··· Fragmento del documento ···
Musicología
Félix Máximo López, alma del Madrid goyesco
Pelayo Jardón

A Isidro Barrio. In memoriam.
Aguadores, vendedoras de espliego, abaniqueros; recordar a Félix Máximo López es evocar el alma de un Madrid desaparecido. Gritos típicos del viejo Madrid, oficios de antaño, extintos hogaño: escribanos, limeras, mozos de cuerda, maestros de esgrima, tripicalleros; un pasear tras las huellas de tantos viandantes como deambulan por los sainetes de D. Ramón de la Cruz: falsas devotas, abates terceros, maridos burlados... Rezuma su obra aroma de charanga, ecos bullangueros de tascas y botillerías; desafíos entre hidalgos calaveras y poetastros nocharniegos, la estocada del desfacedor de entuertos pero también el orden restablecido por serenos y alguaciles. Aún anclada en el claroscuro barroco, España comienza a despertar a las luces de la Ilustración.
Apenas mediado el siglo XVIII, el día 18 de noviembre de 1742, abrió los ojos al mundo D. Félix Máximo López. Eran sus padres D. Antonio López, natural de Pastrana (Guadalajara), y Dña. Basilia Crespo, oriunda de Vallecas, al sur de la Corte; residía entonces el matrimonio en la calle de los Capellanes (posteriormente dedicada a Mariana Pineda; hoy, a Tomás Luis de Victoria), así llamada porque había unas habitaciones para capellanes que prestaban sus servicios en Palacio y en el Convento de las Descalzas Reales. Seguramente por razón de este domicilio se bautizó al recién nacido en la cercana iglesia parroquial de San Ginés, famosa a la sazón por lo crecido de su feligresía así como por los ejercicios espirituales que, en las noches de Cuaresma, se organizaban bajo la bóveda dedicada a su patrón.
··· Datos proporcionados ···
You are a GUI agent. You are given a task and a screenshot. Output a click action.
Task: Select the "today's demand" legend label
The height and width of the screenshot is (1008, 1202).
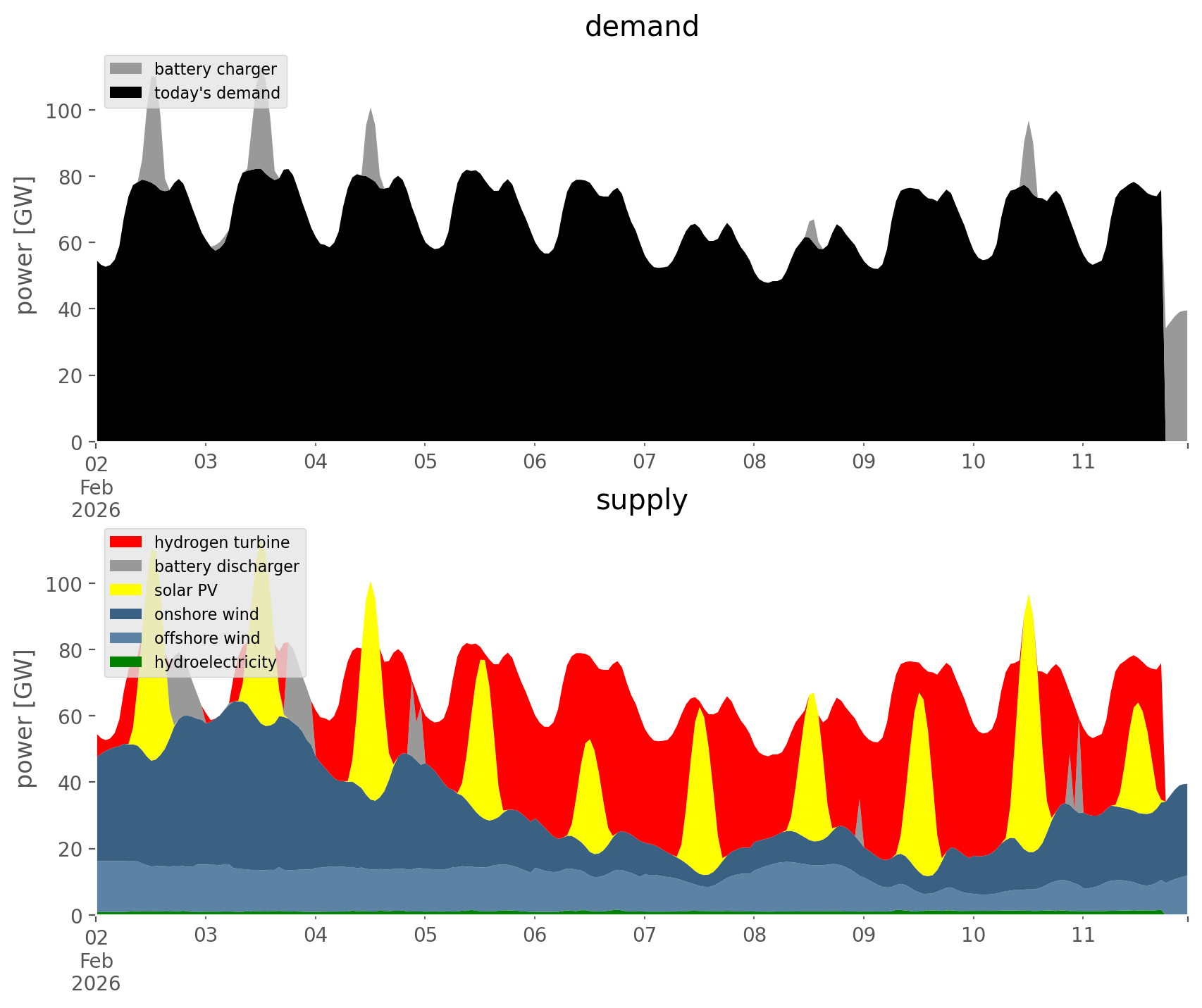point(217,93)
···
Consignas del ejercicio:
[1] Actualiza el fragmento sobre Félix Máximo López comenzando en "Musicología" y terminando en "de la Ilustración.", con "serenos" cambiado por "vigilantes nocturnos".
[2] Según el fragmento sobre Félix Máximo López, ¿en qué fecha nació el compositor?

Soluciones:
[1]
Musicología
Félix Máximo López, alma del Madrid goyesco
Pelayo Jardón

A Isidro Barrio. In memoriam.
Aguadores, vendedoras de espliego, abaniqueros; recordar a Félix Máximo López es evocar el alma de un Madrid desaparecido. Gritos típicos del viejo Madrid, oficios de antaño, extintos hogaño: escribanos, limeras, mozos de cuerda, maestros de esgrima, tripicalleros; un pasear tras las huellas de tantos viandantes como deambulan por los sainetes de D. Ramón de la Cruz: falsas devotas, abates terceros, maridos burlados... Rezuma su obra aroma de charanga, ecos bullangueros de tascas y botillerías; desafíos entre hidalgos calaveras y poetastros nocharniegos, la estocada del desfacedor de entuertos pero también el orden restablecido por vigilantes nocturnos y alguaciles. Aún anclada en el claroscuro barroco, España comienza a despertar a las luces de la Ilustración.

[2] El 18 de noviembre de 1742.